BTW, my system is still surviving without hangs with the patched 3.5 kernel.

Revision history for this message

luca (llucax) wrote on 2013-03-23:

#28

I just had a burst of dialogs informing of non-existent GPU hangs (with kernel 3.5 patched). The GPU hans are not reported in dmesg though, so I don't know where is it getting from. Also no corruption or anything. Seems like the dialog madness is started when an unrelated program crashes. Maybe is just an apport bug? How should I proceed to see what's really going on?

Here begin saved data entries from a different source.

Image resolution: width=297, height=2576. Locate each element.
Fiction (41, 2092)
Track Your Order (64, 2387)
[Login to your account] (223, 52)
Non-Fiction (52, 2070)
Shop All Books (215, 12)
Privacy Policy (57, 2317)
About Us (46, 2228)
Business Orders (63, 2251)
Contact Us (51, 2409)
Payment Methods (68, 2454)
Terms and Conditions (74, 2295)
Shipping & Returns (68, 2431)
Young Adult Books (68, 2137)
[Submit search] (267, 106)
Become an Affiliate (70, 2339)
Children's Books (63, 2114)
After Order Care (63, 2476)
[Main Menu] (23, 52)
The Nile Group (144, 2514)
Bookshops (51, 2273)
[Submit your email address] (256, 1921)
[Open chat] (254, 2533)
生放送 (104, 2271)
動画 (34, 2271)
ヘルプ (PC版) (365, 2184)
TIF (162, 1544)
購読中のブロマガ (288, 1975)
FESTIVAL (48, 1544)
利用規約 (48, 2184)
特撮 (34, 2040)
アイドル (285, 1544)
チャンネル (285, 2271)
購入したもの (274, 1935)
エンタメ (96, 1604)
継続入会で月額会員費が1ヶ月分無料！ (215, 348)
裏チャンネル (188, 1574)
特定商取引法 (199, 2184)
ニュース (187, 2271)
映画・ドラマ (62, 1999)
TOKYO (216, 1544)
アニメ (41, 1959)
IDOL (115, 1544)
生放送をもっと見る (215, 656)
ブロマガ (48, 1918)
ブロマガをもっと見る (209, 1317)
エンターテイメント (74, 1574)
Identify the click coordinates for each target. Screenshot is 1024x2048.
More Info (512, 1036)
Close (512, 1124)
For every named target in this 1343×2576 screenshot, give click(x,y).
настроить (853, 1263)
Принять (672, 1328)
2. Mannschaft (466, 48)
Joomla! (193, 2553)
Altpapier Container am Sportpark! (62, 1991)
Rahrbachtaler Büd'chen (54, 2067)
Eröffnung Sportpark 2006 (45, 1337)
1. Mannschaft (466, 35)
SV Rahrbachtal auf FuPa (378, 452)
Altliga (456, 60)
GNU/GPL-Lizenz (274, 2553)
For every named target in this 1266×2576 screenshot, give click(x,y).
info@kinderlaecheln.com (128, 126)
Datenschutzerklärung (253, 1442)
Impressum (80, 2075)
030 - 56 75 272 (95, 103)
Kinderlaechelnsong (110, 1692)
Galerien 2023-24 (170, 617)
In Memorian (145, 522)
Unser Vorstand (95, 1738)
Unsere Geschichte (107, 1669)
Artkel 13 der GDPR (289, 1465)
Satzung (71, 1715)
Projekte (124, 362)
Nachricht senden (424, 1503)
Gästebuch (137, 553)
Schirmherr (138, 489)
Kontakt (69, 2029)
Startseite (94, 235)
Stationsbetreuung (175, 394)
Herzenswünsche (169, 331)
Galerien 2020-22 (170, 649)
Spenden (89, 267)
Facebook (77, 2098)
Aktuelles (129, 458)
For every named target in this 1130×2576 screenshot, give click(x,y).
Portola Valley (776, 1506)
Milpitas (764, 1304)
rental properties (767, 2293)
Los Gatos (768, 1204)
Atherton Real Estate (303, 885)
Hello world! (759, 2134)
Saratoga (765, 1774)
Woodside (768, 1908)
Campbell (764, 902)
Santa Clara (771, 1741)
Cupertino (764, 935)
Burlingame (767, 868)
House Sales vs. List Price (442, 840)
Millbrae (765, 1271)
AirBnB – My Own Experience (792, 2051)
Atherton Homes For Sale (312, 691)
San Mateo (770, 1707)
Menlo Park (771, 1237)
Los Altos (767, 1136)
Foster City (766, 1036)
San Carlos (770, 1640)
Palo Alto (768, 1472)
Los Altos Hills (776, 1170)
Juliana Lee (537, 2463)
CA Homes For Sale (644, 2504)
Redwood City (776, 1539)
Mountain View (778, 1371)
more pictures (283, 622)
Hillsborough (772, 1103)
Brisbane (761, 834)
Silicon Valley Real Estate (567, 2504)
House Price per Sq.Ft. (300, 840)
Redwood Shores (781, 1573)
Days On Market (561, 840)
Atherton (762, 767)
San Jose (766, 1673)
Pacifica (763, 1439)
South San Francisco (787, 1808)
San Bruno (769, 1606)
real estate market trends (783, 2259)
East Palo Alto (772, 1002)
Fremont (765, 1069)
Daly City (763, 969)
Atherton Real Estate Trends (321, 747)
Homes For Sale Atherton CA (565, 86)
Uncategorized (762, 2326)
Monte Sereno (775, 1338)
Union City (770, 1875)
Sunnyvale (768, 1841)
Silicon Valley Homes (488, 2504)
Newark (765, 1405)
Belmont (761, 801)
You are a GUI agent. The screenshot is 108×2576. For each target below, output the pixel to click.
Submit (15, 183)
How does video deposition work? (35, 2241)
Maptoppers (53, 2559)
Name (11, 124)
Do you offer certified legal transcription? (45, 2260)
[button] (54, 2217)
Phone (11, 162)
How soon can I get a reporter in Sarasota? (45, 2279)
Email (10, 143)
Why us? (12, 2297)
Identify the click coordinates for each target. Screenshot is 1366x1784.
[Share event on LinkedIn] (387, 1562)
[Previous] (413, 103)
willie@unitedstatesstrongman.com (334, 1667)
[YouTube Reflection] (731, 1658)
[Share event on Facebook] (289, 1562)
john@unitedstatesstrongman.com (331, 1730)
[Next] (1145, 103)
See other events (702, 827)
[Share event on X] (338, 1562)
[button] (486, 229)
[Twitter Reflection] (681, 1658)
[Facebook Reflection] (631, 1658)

Revision history for this message

Alexis Lauthier (alx7539-launchpad) wrote on 2013-03-23:

#29

@jsalisbury: I've been running your 3.5.0-27-generic #45~lp1140716v1 for 5 hours and I've already had 3 hangs. No improvement here.

[ 5733.121323] [drm:i915_hangcheck_hung] *ERROR* Hangcheck timer elapsed... GPU hung
[ 5733.121330] [drm] capturing error event; look for more information in /debug/dri/0/i915_error_state
[ 5733.124957] [drm] Enabling RC6 states: RC6 on, RC6p off, RC6pp off

Revision history for this message

luca (llucax) wrote on 2013-03-23:

#30

OK, it took a while but I got the GPU hang finally with kernel3.5.0-27-generic #45~lp1140716v1 :

Revision history for this message

luca (llucax) wrote on 2013-03-23:

#31

Always happens with firefox, an only with certain sites (consistently).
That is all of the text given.